→ **Document section**:
Do subqueries add expressive power to SQL queries?
-
16-10-2019 - |
Question
Does SQL need subqueries?
Imagine a sufficiently generalized implementation of the structured query language for relation databases. Since the structure of the canonical SQL SELECT
statement is actually pretty important for this to make sense, I don't appeal directly to relational algebra, but you could frame this in those terms by making appropriate restrictions on the form of expressions.
An SQL SELECT
query generally consists of a projection (the SELECT
part) some number of JOIN
operations (the JOIN
part), some number of SELECTION
operations (in SQL, the WHERE
clauses), and then set-wise operations (UNION
, EXCEPT
, INTERSECT
, etc.), followed by another SQL SELECT
query.
Tables being joined can be the computed results of expressions; in other words, we can have a statement such as:
SELECT t1.name, t2.address
FROM table1 AS t1
JOIN (SELECT id, address
FROM table2 AS t3
WHERE t3.id = t1.id) AS t2
WHERE t1.salary > 50,000;
We will refer to the use of a computed table as part of an SQL query as a subquery. In the example above, the second (indented) SELECT
is a subquery.
Can all SQL queries be written in such a way as to not use subqueries? The example above can:
SELECT t1.name, t2.address
FROM table1 AS t1
JOIN table2 AS t2
ON t1.id = t2.id
WHERE t1.salary > 50,000;
This example is somewhat spurious, or trivial, but one can imagine instances where considerably more effort might be required to recover an equivalent expression. In other words, is it the case that for every SQL query $q$ with subqueries, there exists a query $q'$ without subqueries such that $q$ and $q'$ are guaranteed to produce the same results for the same underlying tables? Let us limit SQL queries to the following form:
SELECT <attribute>,
...,
<attribute>
FROM <a table, not a subquery>
JOIN <a table, not a subquery>
...
JOIN <a table, not a subquery>
WHERE <condition>
AND <condition>
...
AND <condition>
UNION
-or-
EXCEPT
-or-
<similar>
SELECT ...
And so on. I think left and right outer joins don't add much, but if I am mistaken, please feel free to point that out... in any event, they are fair game as well. As far as set operations go, I guess any of them are fine... union, difference, symmetric difference, intersection, etc... anything that is helpful. Are there any known forms to which all SQL queries can be reduced? Do any of these eliminate subqueries? Or are there some instances where no equivalent, subquery-free query exists? References are appreciated... or a demonstration (by proof) that they are or aren't required would be fantastic. Thanks, and sorry if this is a celebrated (or trivial) result of which I am painfully ignorant.
Solution
There is some terminology confusion; the query block within parenthesis
SELECT t1.name, t2.address
FROM table1
JOIN (SELECT id, address
FROM table2 AS t3
WHERE t3.id = t1.id)
is called inner view. A subquery is query block within either WHERE or SELECT clause, e.g.
select deptno from dept
where 3 < (select count(1) from emp
where dept.deptno=emp.deptno)
In either case, inner view or subquery can be unnested into "flat" project-restrict-join. Correlated subquery with aggregation unnests into inner views with grouping, which then unnests into flat query.
select deptno from dept d
where 3 < (select avg(sal) from emp e
where d.deptno=e.deptno)

→ **Actions to take**:
**1.** Reproduce the passage from the thread on SQL subqueries starting with "Do subqueries add" and going on through "form of expressions.".
**2.** In the solution to the thread on SQL subqueries, what term is given for the query block inside parentheses in the JOIN clause?

→ **Material provided**:
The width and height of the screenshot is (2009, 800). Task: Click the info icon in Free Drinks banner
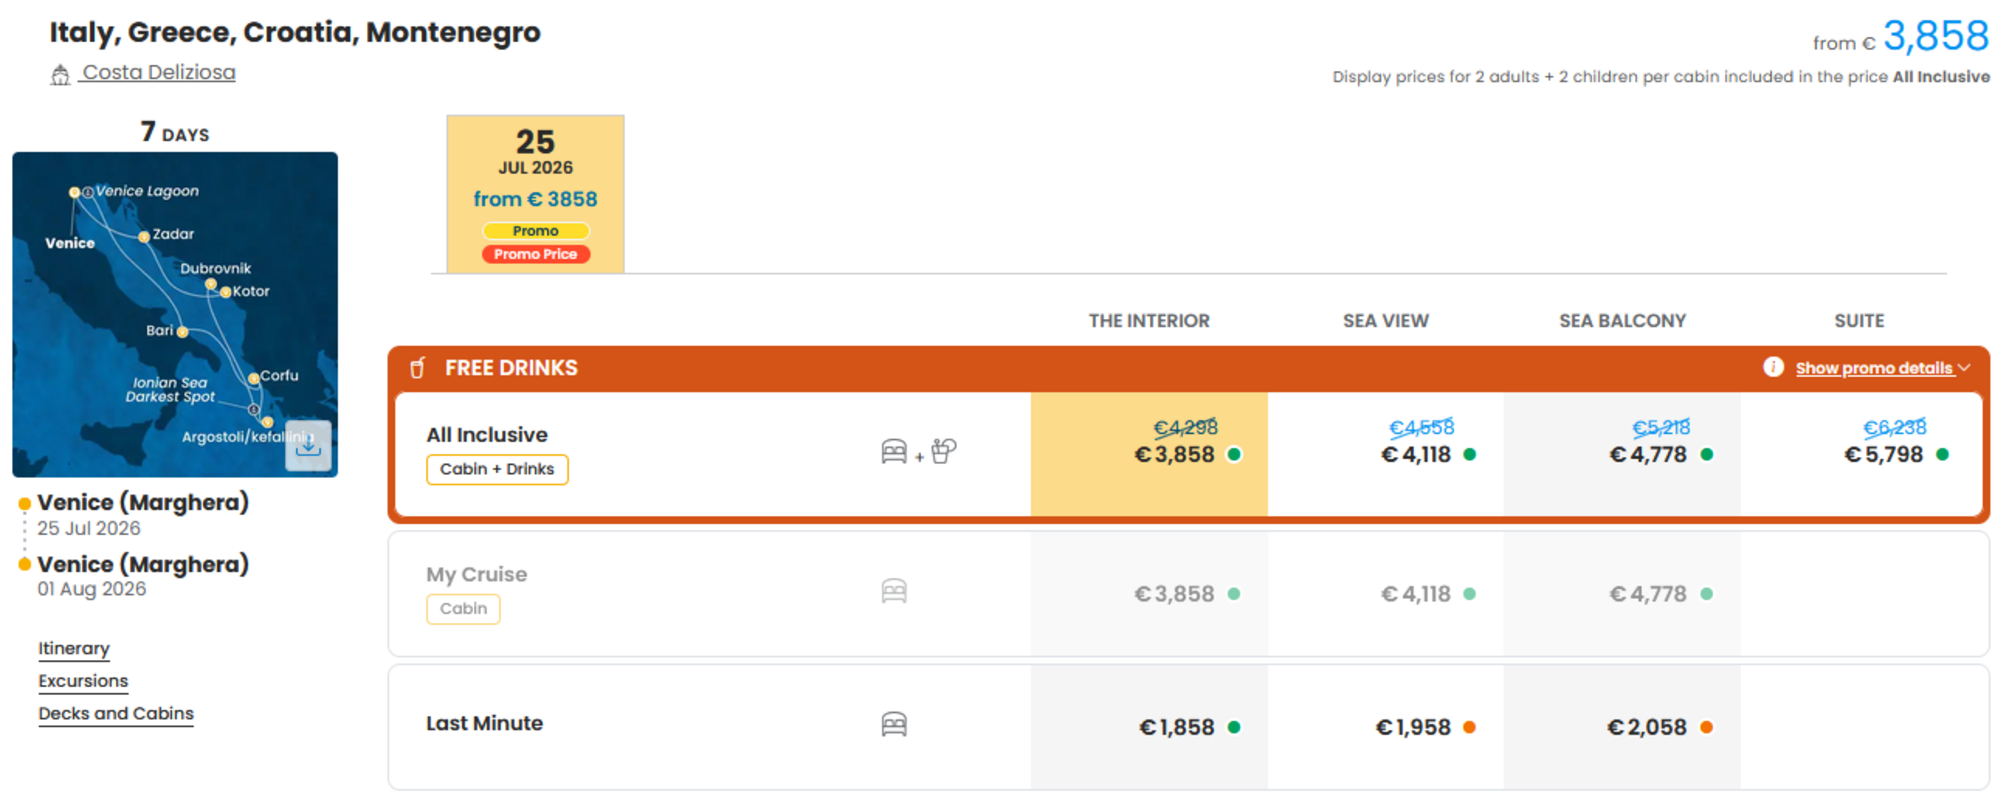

→ **Results for each task**:
**1.**
Do subqueries add expressive power to SQL queries?
-
16-10-2019 - |
Question
Does SQL need subqueries?
Imagine a sufficiently generalized implementation of the structured query language for relation databases. Since the structure of the canonical SQL SELECT
statement is actually pretty important for this to make sense, I don't appeal directly to relational algebra, but you could frame this in those terms by making appropriate restrictions on the form of expressions.

**2.** An inner view.